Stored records

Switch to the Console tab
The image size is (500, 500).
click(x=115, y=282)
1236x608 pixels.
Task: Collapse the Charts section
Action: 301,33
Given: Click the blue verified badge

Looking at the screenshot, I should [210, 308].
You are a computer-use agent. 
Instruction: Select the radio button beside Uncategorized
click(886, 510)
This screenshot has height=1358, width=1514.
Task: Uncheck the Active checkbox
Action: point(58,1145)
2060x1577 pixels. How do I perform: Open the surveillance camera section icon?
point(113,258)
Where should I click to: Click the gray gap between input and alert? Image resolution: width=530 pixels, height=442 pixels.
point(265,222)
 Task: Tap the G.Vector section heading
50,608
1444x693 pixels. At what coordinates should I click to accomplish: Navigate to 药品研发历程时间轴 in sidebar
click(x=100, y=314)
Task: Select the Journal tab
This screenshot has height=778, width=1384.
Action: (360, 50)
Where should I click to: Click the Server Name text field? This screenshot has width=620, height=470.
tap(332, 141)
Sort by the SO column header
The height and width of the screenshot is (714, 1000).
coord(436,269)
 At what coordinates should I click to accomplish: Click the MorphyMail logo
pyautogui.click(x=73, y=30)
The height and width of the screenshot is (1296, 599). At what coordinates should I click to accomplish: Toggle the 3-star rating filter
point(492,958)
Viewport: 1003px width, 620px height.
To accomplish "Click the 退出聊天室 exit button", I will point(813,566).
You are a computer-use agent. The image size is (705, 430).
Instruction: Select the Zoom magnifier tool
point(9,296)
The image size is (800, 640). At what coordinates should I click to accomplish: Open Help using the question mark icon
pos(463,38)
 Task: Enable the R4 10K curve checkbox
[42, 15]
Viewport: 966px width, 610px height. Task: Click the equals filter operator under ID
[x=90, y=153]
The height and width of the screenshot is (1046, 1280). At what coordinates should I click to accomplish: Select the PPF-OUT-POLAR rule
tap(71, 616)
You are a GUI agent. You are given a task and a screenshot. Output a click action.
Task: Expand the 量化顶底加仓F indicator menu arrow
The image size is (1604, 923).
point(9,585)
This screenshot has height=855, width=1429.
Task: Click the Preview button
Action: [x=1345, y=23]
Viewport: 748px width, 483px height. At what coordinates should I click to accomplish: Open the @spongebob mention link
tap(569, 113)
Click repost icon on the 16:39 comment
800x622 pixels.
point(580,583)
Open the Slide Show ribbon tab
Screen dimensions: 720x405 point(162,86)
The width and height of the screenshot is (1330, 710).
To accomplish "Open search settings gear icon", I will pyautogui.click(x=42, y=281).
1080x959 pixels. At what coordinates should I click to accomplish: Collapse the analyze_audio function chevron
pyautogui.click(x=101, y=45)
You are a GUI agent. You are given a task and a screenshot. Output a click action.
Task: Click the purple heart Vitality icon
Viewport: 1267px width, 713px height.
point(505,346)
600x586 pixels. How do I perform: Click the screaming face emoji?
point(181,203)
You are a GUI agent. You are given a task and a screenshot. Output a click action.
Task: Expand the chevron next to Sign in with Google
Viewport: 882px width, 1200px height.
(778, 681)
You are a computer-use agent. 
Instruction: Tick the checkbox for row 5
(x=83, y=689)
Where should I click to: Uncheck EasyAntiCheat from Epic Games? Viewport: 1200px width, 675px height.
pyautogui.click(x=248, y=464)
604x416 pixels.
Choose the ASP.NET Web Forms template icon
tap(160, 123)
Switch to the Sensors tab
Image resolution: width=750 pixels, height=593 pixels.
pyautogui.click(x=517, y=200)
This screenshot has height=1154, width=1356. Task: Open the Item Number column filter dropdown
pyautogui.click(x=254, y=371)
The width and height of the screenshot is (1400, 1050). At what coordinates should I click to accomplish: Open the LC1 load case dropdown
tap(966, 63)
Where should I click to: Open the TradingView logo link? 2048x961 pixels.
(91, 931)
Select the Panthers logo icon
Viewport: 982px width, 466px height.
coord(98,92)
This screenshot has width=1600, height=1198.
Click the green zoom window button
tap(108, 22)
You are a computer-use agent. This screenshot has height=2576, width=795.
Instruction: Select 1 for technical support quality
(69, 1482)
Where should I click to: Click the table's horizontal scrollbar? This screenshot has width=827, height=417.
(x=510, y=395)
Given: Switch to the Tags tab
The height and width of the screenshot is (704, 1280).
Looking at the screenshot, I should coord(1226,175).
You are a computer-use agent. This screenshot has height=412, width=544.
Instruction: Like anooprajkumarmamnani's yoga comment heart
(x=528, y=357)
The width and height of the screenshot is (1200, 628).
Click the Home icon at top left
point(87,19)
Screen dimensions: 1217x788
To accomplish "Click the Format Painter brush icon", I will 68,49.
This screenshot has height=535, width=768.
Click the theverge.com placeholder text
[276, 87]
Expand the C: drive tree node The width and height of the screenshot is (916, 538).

Problem —
The full set of records should be duplicated exactly.

Output of the task —
Switch to the Console tab
The image size is (500, 500).
click(x=115, y=282)
1236x608 pixels.
Task: Collapse the Charts section
Action: 301,33
Given: Click the blue verified badge

Looking at the screenshot, I should [210, 308].
You are a computer-use agent. 
Instruction: Select the radio button beside Uncategorized
click(886, 510)
This screenshot has height=1358, width=1514.
Task: Uncheck the Active checkbox
Action: point(58,1145)
2060x1577 pixels. How do I perform: Open the surveillance camera section icon?
point(113,258)
Where should I click to: Click the gray gap between input and alert? Image resolution: width=530 pixels, height=442 pixels.
point(265,222)
 Task: Tap the G.Vector section heading
50,608
1444x693 pixels. At what coordinates should I click to accomplish: Navigate to 药品研发历程时间轴 in sidebar
click(x=100, y=314)
Task: Select the Journal tab
This screenshot has height=778, width=1384.
Action: (360, 50)
Where should I click to: Click the Server Name text field? This screenshot has width=620, height=470.
tap(332, 141)
Sort by the SO column header
The height and width of the screenshot is (714, 1000).
coord(436,269)
 At what coordinates should I click to accomplish: Click the MorphyMail logo
pyautogui.click(x=73, y=30)
The height and width of the screenshot is (1296, 599). At what coordinates should I click to accomplish: Toggle the 3-star rating filter
point(492,958)
Viewport: 1003px width, 620px height.
To accomplish "Click the 退出聊天室 exit button", I will point(813,566).
You are a computer-use agent. The image size is (705, 430).
Instruction: Select the Zoom magnifier tool
point(9,296)
The image size is (800, 640). At what coordinates should I click to accomplish: Open Help using the question mark icon
pos(463,38)
 Task: Enable the R4 10K curve checkbox
[42, 15]
Viewport: 966px width, 610px height. Task: Click the equals filter operator under ID
[x=90, y=153]
The height and width of the screenshot is (1046, 1280). At what coordinates should I click to accomplish: Select the PPF-OUT-POLAR rule
tap(71, 616)
You are a GUI agent. You are given a task and a screenshot. Output a click action.
Task: Expand the 量化顶底加仓F indicator menu arrow
The image size is (1604, 923).
point(9,585)
This screenshot has height=855, width=1429.
Task: Click the Preview button
Action: [x=1345, y=23]
Viewport: 748px width, 483px height. At what coordinates should I click to accomplish: Open the @spongebob mention link
tap(569, 113)
Click repost icon on the 16:39 comment
800x622 pixels.
point(580,583)
Open the Slide Show ribbon tab
Screen dimensions: 720x405 point(162,86)
The width and height of the screenshot is (1330, 710).
To accomplish "Open search settings gear icon", I will pyautogui.click(x=42, y=281).
1080x959 pixels. At what coordinates should I click to accomplish: Collapse the analyze_audio function chevron
pyautogui.click(x=101, y=45)
You are a GUI agent. You are given a task and a screenshot. Output a click action.
Task: Click the purple heart Vitality icon
Viewport: 1267px width, 713px height.
point(505,346)
600x586 pixels. How do I perform: Click the screaming face emoji?
point(181,203)
You are a GUI agent. You are given a task and a screenshot. Output a click action.
Task: Expand the chevron next to Sign in with Google
Viewport: 882px width, 1200px height.
(778, 681)
You are a computer-use agent. 
Instruction: Tick the checkbox for row 5
(x=83, y=689)
Where should I click to: Uncheck EasyAntiCheat from Epic Games? Viewport: 1200px width, 675px height.
pyautogui.click(x=248, y=464)
604x416 pixels.
Choose the ASP.NET Web Forms template icon
tap(160, 123)
Switch to the Sensors tab
Image resolution: width=750 pixels, height=593 pixels.
pyautogui.click(x=517, y=200)
This screenshot has height=1154, width=1356. Task: Open the Item Number column filter dropdown
pyautogui.click(x=254, y=371)
The width and height of the screenshot is (1400, 1050). At what coordinates should I click to accomplish: Open the LC1 load case dropdown
tap(966, 63)
Where should I click to: Open the TradingView logo link? 2048x961 pixels.
(91, 931)
Select the Panthers logo icon
Viewport: 982px width, 466px height.
coord(98,92)
This screenshot has width=1600, height=1198.
Click the green zoom window button
tap(108, 22)
You are a computer-use agent. This screenshot has height=2576, width=795.
Instruction: Select 1 for technical support quality
(69, 1482)
Where should I click to: Click the table's horizontal scrollbar? This screenshot has width=827, height=417.
(x=510, y=395)
Given: Switch to the Tags tab
The height and width of the screenshot is (704, 1280).
Looking at the screenshot, I should coord(1226,175).
You are a computer-use agent. This screenshot has height=412, width=544.
Instruction: Like anooprajkumarmamnani's yoga comment heart
(x=528, y=357)
The width and height of the screenshot is (1200, 628).
Click the Home icon at top left
point(87,19)
Screen dimensions: 1217x788
To accomplish "Click the Format Painter brush icon", I will 68,49.
This screenshot has height=535, width=768.
Click the theverge.com placeholder text
[276, 87]
Expand the C: drive tree node The width and height of the screenshot is (916, 538).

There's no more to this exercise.